Chronic spontaneous urticaria: new evidences on the role of autoimmunity

Abstract

Purpose of review The purpose of this review is to provide an overview of the recent advancements and relevance of the autoimmune theories in chronic spontaneous urticaria (CSU). Recent findings Two primary types of autoimmunity, Type I and Type IIb, have emerged as major contributors to CSU, characterized by immunoglobulin E (IgE) and immunoglobulin G (IgG) autoantibodies, respectively. Genetic evidence supports the notion that CSU shares more similarities with other autoimmune diseases rather than atopic diseases. Novel autoallergens such as FcεRI and tissue transglutaminase have been identified, contributed to our understanding of autoimmune mechanisms. Furthermore, the potential overlap between Type I and Type IIb autoimmunity has been recognized.

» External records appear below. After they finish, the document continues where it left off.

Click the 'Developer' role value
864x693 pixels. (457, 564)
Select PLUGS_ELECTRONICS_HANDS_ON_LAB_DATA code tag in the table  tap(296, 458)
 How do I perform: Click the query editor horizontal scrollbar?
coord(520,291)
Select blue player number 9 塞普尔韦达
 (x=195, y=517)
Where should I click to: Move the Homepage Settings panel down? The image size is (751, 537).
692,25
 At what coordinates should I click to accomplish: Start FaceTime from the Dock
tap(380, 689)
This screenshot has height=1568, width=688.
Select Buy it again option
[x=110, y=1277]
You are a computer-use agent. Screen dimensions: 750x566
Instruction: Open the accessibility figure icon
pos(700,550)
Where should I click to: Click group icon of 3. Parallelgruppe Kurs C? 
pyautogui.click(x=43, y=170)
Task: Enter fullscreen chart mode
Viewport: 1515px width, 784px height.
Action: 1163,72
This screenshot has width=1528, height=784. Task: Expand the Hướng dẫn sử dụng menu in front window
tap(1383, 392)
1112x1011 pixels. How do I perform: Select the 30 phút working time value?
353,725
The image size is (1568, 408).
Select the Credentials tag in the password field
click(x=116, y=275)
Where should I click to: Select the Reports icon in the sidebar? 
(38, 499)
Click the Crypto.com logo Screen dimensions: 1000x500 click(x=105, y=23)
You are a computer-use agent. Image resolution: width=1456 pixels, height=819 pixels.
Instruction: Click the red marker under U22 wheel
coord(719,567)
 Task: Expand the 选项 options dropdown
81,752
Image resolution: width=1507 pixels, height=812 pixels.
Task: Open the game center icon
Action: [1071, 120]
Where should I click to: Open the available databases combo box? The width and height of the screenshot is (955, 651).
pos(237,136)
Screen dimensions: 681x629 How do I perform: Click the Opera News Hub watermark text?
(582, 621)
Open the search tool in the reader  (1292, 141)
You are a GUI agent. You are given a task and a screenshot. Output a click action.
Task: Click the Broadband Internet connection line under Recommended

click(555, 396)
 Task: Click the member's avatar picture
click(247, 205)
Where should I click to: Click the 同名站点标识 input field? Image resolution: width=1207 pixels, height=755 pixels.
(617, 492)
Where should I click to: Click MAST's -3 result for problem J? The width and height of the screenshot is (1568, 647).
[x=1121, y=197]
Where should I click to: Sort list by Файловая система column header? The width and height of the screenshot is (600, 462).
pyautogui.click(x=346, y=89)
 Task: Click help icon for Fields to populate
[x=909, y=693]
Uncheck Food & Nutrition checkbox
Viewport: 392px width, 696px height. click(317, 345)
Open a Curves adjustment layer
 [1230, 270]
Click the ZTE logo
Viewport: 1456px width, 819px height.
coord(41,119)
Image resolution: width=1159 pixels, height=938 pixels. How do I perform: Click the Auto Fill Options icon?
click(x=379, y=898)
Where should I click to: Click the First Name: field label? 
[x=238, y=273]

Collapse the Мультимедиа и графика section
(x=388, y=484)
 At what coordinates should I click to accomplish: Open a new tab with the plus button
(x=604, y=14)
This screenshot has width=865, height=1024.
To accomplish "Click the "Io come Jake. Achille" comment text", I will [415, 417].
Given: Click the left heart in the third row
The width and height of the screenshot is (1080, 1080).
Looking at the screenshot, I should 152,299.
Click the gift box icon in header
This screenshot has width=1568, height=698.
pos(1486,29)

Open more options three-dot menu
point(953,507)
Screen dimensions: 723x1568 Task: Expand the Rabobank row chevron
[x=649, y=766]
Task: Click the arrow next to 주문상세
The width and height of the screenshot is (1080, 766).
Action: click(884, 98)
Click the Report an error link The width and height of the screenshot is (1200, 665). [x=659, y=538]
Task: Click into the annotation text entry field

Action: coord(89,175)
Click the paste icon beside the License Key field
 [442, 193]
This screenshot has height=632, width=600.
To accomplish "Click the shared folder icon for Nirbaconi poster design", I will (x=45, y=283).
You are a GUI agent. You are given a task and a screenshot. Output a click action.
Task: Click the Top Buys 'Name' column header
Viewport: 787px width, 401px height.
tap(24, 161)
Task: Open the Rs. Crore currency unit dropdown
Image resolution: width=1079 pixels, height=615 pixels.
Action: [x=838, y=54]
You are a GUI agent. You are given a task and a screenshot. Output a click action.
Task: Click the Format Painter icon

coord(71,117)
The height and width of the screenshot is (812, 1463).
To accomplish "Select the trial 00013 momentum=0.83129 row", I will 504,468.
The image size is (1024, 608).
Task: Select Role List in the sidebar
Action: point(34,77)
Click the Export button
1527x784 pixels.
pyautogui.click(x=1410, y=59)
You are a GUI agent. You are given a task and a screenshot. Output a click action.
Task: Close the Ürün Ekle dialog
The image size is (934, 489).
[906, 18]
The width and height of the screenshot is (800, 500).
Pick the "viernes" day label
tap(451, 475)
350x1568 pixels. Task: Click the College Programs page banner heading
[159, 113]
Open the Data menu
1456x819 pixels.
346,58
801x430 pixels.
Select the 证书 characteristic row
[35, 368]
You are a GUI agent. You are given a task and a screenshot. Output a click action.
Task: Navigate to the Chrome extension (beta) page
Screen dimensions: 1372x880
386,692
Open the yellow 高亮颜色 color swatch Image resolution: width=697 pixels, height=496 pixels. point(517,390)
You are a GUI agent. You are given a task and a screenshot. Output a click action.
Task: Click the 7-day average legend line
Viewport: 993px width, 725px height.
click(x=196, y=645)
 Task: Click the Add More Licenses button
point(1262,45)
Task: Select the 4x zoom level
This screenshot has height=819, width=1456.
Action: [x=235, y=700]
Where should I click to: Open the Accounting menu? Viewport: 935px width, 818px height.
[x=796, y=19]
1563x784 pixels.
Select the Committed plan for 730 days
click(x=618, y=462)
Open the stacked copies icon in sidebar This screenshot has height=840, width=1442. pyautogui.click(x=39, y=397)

Evaluating the autoimmune status of CSU patients through biomarkers and understanding their clinical implications is vital for effective management. For instance, CSU patients with Type IIb autoimmunity, with or without coexisting Type I autoimmunity, may exhibit resistance to H1-antihistamines and omalizumab treatment but could potentially respond well to cyclosporine or Bruton's tyrosine kinase inhibitors. Summary Further investigations are needed to explore new autoallergens and autoantibodies in CSU, establishing their connection to the development of autoimmunity. The efficacy of novel drugs targeting different mechanisms should be examined to determine their responses in both autoimmune CSU and nonautoimmunity-related CSU.